→ Required action 1: In the page on de Bruijn graph construction, translate the sentence "Each k-mer becomes a directed edge in the graph" into Spanish.
→ Required action 2: Reproduce a portion of the page on de Bruijn graph construction word for word. Begin at the words "- These reads" and stop after "with less ambiguity.".
=== Passage to read ===
De Bruijn Graph Construction
Run the De Bruijn Graph Construction MicroSim Fullscreen
Edit in the p5.js Editor
About This MicroSim
This MicroSim demonstrates how de Bruijn graphs are constructed from DNA sequences — the mathematical foundation behind modern genome assemblers like SPAdes, Velvet, and ABySS. Students enter a DNA sequence, choose a k-mer size, and watch the sequence decompose into overlapping k-mers that form a directed graph.
How It Works
- The input DNA sequence is split into overlapping k-mers (subsequences of length k)
- Each k-mer becomes a directed edge in the graph
- The nodes are (k-1)-mers — the prefix and suffix of each k-mer
- Nodes that share the same (k-1)-mer sequence are merged, creating the characteristic branching and merging structure of de Bruijn graphs
- Nodes are laid out in a circle for clarity
Why This Matters for Bioinformatics
De Bruijn graphs are the dominant data structure for short-read genome assembly:
- Sequencing machines produce millions of short reads (100-300 bp)
- These reads are broken into k-mers and assembled into a de Bruijn graph
- Walking through the graph (finding an Eulerian path) reconstructs the original genome
- Repeated sequences create cycles in the graph, which is why genome assembly is computationally challenging
How to Use
- Sequence input — Type or paste a DNA sequence (A, T, G, C). Invalid characters are stripped.
- k slider — Adjust the k-mer size. Smaller k produces fewer, more connected nodes; larger k produces more nodes with less ambiguity.
=== Dataset excerpt ===
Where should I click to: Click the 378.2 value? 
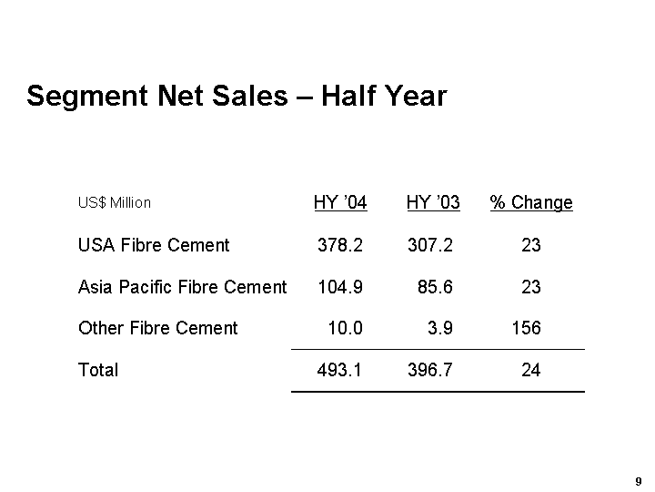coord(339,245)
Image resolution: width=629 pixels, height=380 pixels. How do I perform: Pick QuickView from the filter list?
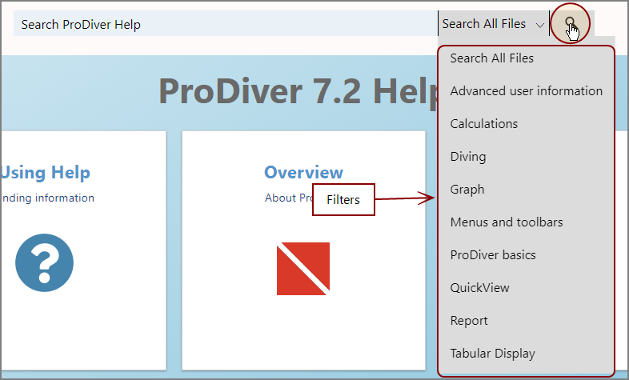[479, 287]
===
→ Result 1: Cada k-mer se convierte en una arista dirigida en el grafo.

→ Result 2:
- These reads are broken into k-mers and assembled into a de Bruijn graph
- Walking through the graph (finding an Eulerian path) reconstructs the original genome
- Repeated sequences create cycles in the graph, which is why genome assembly is computationally challenging
How to Use
- Sequence input — Type or paste a DNA sequence (A, T, G, C). Invalid characters are stripped.
- k slider — Adjust the k-mer size. Smaller k produces fewer, more connected nodes; larger k produces more nodes with less ambiguity.